Sep 12, 2008

Delightful Surprise

Luv the simple words on the blue card 'hope they deserve you' ;)
thanks for your thoughtfulness guys... i am delighted!

Moving

Moving to 2nd floor
Leaving all the comfort zone behind
My soul is hunger for a piece of practical cake
Hmmm... i can smell the excitement poisoning the air

when your last breath cast your soul away


My sister texted me this morning it said ‘innalillahi wa inna ilaihi roji’un, Mbak Aan passed away this morning at 09.00 am, she died in car accident otw to work’.

I was shocked. It wasn’t like I cannot accept the fact that death is inescapable but it is always sad and I mean sad to hear someone died at a very young age.

Mbak Aan was my step mom’s nephew, she was an architect and she had just lost her mum 10 days ago. Today Mbak Nadia lost her only sister and Datuk Armand lost his eldest daughter, I feel sorry for him as I’m sure no parents wants to have to burry their children. Words and tears cannot express their devastation. I called Mbak Nadia this evening, she was sobbing. I told her I’m deeply sorry for her tremendous loss, and I hope she will stay strong.

Outside of every labyrinth of sadness there is always a decisive message: we’re all going to die one day. I often wonder of how am I going to die, and I sometimes randomly asked this question to my friends, some of them said they want to die during Hajj, some other said they don’t really care how, as long as its fast, one said he wants to die during sex, the rest said they want to be surrounded by their loved ones when they died. For me, a good end is all I want. Steve Irwin once told his wife that he thought he might die someday either in a car accident or fall off a tree; he never thought a stingray barb would penetrate his chest and inject its lethal venom.

We’ll never know until we know. That’s why it would be unwise to live a life the way I do. I want a change in my life, a major change. I want to obey God as if I’ll die tomorrow and I want to live as if I’ll live forever. And I know it ain’t a walk in the park.

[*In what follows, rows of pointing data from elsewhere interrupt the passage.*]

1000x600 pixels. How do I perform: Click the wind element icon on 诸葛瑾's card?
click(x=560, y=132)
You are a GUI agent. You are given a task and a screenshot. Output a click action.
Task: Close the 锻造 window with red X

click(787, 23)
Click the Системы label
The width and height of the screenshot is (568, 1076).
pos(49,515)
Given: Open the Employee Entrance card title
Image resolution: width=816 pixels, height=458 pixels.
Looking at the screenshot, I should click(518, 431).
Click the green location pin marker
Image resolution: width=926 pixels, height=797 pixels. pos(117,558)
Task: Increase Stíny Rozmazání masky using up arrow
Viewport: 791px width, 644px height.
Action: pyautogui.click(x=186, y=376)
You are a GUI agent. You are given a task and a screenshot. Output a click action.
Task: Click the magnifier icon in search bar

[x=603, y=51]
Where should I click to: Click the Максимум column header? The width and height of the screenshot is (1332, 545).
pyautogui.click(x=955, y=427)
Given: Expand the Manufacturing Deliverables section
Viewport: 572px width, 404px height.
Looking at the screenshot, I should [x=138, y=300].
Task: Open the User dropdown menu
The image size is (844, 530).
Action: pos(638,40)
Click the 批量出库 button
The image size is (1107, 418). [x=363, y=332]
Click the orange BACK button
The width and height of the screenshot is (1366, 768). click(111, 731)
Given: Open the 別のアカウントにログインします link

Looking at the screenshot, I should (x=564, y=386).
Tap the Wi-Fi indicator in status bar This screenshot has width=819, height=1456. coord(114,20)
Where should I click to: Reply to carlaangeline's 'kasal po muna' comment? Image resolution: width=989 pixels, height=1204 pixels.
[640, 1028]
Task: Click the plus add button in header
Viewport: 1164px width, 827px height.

I’ve been very busy worrying the whole unessential thing in my life and keep forgetting the essential thing. I am absolutely aware that I got to do something about it. Only God knows when.

When he said Salam to which you answered
Your hands were trembling
You barely stood still
Your heart has never beat any faster before
Then he let you know it was the day
The day He has promised you
And you’ve agreed to the deal
And you cannot escape the destiny
Your tears doesn’t mean a thing
Your frighten was way too late
You would beg around the world above and beyond that He would give you a second chance
But damn well you know there’s no such thing as second chance
When it comes to death

Sep 4, 2008

Don't wake the Tigress! (lol)

Some say seitan is leaving back to his homeland (hell) because Ramadhan is coming, but why the temptation to make sins is not less an inch?
Sometimes i think i need to enroll in anger management class but some other times i think these people i’ve been swearing at deserves to get the humiliation.. besides i hardly have my mood swings.

Don’t get me wrong, forgiving is easy, but giving up my rights? You’ve got to be kidding me if you think i would remain silent.

But then again, it’s fasting month now, a beneficial time of reflection & purification for all of us. So why don’t you just give me what is my right and if you’ll excuse me.. i need to purify my soul in this holy month.

Oh.. one more thing, can we stay away from each other for at least 30 days please? Thank you.